After you start writing:

  • Do not multitask. At all. It’s uncomfortable to sit and focus for 20+ minutes at a time. I get it. Do it anyway. Every second counts.
  • Don’t let yourself get stuck. Did you lose your train of thought halfway into a sentence? Start another sentence. Begin writing the third bullet point first if that’s what gets your creative juices jiving. It’s all about what keeps you in the flow and moving along.
  • Keep your inner Web writing editor at bay. You may be tempted to go back and tweak a sentence. That’s great if you have time – but if not, make the sentence “good enough” and keep moving. That’s why you built in additional proofing/tweaking time at the end.

When you finish:

  • Always proof your work. Always. It may be tempting to spend an additional five minutes squeezing out a few additional words. The downside is, you’ll probably miss a couple big typos that will make your blog post look like it was hastily written. OK, yeah, it was hastily written. But it doesn’t have to look like it!
  • If you see an opportunity to improve your copy, go for it. I’ll often see a place where I could change the verbiage and make the writing a tad more dynamic. If you can easily make a value-added tweak – do it. If your minor tweak turns into a major blog post reconstruction, let it go.
  • If you have the freedom to let it sit before you post – keep your post as a draft. Once you come back to your writing, you may notice some places where a few edits can completely transform the piece. Whenever possible, I like to “sleep” on a post and review it the next morning. It’s amazing how many value-added edits I make when I’ve taken a break and reviewed the post with fresh eyes.

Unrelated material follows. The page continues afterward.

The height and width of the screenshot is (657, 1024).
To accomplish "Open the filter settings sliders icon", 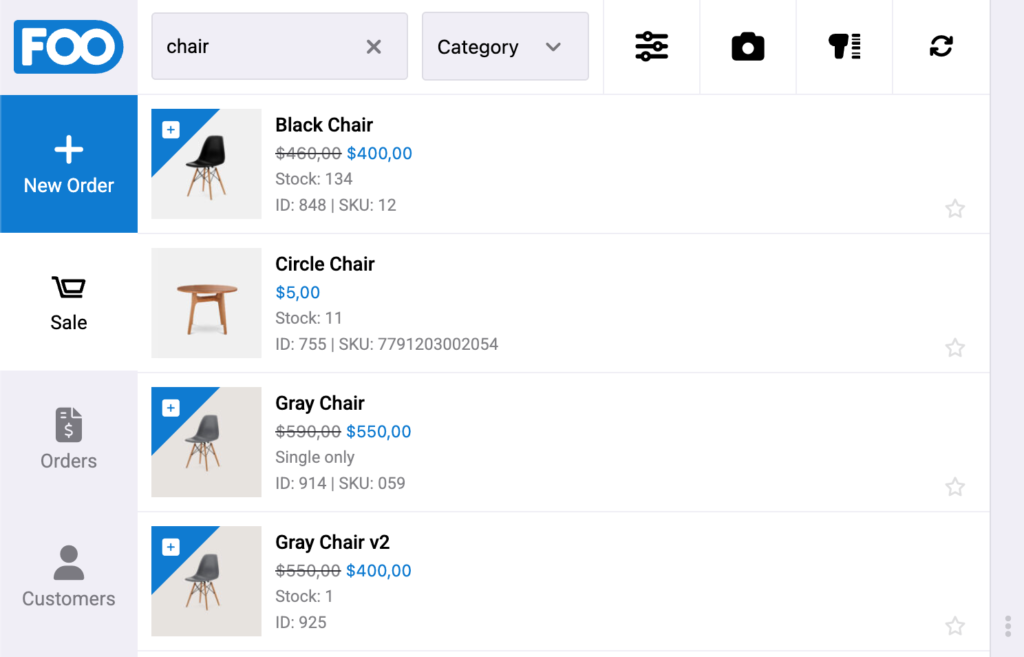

As a caveat, I wouldn’t try this “fast Web writing” technique on a sales page. Your conversion flow is too crucial, and hastily-written sales pages don’t leverage every online writing opportunity. If you’re feeling too time-crunched to write a sales page, consider outsourcing it. Yes, it will cost you money – but it’s better than writing a so-so sales page.

What about you? What are your favorite fast-writing tips?